La partie optique en revanche, laisse plus à désirer. Non content d’avoir intégré des bagues de zoom et mise au point peu pratiques, Optoma a opté pour un zoom d’amplitude très limitée: 3 m10 à 3 m 43 de recul sont nécessaires pour obtenir une image de deux mètres de base. Ni plus, ni moins. Le même inconvénient se répète au niveau du positionnement, lorsque le projecteur se situe pas exactement en face de l’écran, à la bonne hauteur.

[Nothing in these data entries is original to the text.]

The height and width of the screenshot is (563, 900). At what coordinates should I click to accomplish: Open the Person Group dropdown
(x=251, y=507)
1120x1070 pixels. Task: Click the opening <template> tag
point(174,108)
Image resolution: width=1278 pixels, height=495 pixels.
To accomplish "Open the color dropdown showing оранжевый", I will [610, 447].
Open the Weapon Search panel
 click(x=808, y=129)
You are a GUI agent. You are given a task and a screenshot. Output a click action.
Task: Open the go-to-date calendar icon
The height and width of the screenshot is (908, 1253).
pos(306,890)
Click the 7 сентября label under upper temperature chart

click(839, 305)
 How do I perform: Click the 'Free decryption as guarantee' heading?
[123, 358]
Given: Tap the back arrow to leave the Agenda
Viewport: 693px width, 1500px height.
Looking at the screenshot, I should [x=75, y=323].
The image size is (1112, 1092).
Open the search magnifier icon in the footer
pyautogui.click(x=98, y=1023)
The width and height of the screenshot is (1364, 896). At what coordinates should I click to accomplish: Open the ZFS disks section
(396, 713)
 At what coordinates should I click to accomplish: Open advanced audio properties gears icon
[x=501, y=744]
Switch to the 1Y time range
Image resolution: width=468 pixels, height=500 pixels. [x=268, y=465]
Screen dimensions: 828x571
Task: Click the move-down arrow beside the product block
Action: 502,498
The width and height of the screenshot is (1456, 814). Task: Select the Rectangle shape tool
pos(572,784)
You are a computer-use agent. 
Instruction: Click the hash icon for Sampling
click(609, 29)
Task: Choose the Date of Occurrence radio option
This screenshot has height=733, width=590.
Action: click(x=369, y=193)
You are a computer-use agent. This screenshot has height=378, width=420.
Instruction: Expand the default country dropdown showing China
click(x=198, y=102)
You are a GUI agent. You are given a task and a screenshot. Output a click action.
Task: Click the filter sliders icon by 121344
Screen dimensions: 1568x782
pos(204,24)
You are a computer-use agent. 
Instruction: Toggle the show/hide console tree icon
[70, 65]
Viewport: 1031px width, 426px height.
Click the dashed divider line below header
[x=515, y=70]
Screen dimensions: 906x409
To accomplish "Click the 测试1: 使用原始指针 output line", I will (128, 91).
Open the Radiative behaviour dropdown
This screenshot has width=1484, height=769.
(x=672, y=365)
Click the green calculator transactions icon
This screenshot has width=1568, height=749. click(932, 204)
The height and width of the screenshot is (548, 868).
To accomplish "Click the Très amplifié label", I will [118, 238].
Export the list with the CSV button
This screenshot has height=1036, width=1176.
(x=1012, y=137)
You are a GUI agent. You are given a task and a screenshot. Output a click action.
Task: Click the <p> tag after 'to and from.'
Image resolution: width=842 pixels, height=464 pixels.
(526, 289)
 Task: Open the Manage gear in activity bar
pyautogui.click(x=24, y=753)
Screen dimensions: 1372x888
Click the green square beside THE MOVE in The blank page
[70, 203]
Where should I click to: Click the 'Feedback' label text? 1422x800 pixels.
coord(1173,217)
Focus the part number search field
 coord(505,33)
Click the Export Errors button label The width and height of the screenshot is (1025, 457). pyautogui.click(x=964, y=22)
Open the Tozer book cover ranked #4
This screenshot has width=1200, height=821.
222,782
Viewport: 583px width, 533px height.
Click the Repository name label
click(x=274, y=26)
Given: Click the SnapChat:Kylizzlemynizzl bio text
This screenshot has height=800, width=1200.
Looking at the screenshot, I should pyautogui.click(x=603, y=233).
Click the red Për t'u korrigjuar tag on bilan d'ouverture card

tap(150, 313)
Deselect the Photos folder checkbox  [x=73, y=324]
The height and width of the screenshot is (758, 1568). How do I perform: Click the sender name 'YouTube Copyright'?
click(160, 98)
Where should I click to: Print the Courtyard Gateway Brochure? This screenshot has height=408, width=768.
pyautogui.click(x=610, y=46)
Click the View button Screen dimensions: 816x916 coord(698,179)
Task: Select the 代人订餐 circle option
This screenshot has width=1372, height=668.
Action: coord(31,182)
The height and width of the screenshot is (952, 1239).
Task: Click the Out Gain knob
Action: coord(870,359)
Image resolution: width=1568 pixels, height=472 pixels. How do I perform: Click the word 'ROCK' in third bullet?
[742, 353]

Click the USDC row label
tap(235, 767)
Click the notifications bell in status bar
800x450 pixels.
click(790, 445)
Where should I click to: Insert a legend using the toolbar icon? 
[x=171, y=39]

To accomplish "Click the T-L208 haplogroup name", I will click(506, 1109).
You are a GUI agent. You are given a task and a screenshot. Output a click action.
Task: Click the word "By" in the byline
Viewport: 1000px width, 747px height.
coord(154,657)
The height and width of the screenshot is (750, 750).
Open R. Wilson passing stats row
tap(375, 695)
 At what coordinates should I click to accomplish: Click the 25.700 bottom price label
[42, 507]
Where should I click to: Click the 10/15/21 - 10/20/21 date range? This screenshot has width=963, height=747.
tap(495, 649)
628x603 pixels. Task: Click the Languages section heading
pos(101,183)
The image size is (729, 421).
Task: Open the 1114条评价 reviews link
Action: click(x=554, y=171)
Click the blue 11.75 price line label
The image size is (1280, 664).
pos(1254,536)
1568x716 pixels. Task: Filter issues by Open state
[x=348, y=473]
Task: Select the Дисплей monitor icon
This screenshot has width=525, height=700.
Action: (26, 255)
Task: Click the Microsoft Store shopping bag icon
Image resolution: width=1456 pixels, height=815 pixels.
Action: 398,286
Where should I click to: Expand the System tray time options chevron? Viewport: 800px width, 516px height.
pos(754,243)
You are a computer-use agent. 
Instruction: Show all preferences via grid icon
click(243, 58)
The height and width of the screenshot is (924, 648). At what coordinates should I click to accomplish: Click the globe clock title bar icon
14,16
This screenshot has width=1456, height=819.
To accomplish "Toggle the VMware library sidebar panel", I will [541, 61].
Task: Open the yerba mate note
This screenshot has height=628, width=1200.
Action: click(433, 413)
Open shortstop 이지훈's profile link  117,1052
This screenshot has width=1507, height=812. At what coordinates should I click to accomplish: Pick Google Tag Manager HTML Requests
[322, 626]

En lieu et place d’une correction de parallaxe optique non destructive, on se contentera d’un ajustement numérique, pratique mais pas extraordinaire qualitativement parlant.

Les petites grilles à l’arrière de l’appareil abritent des hauts parleurs d’une puissance de 2×5 Watts.

Branchez l’alimentation secteur, mettez un disque et c’est parti. Le MovieTime est préréglé et ne nécessite que quelques ajustements des préférences (langues, sources externes, etc.). Les menus sur fond coloré sont austères comme seul Optoma sait le faire. Le contrôle s’effectue via la télécommande fournie ou par les touches placées sur le dessus de l’appareil.

Ordinateur portable, console de jeu, caméscope et autres sources externes peuvent être raccordée avec une très bonne qualité aux diverses entrées disponibles : composite, S-Vidéo, informatique VGA ou Péritel RGB, via un solide adaptateur par bonheur fourni en standard. Divers câbles sont également offerts, attention rare et louable qu’il convient de signaler.

En action, le MovieTime DV10 se débrouille aussi bien que ses concurrents d’entrée de gamme. La  luminosité est suffisante pour attaquer deux mètres de base d’écran, le contraste supérieur au projecteur LCD mais encore loin des 4000 :1 annoncés. La faute à l’optique de qualité moyenne. Les pixels sont assez gros mais l’espace limité entre ceux-ci évite de les rendre trop visibles. La liaison entre DVD et projecteur étant 100% numérique, aucun défaut rédhibitoire inhérent aux liaisons analogiques ne vient polluer le rendu : pas de bruit vidéo autre que celui du disque, aucun phénomène d’écho, de décalage ou de halos blanchâtres dus à une accentuation numérique de détails trop poussée. Des remarques qui s’appliquent malheureusement aux sources externes, agréables à regarder mais beaucoup moins cristallines et moins stables.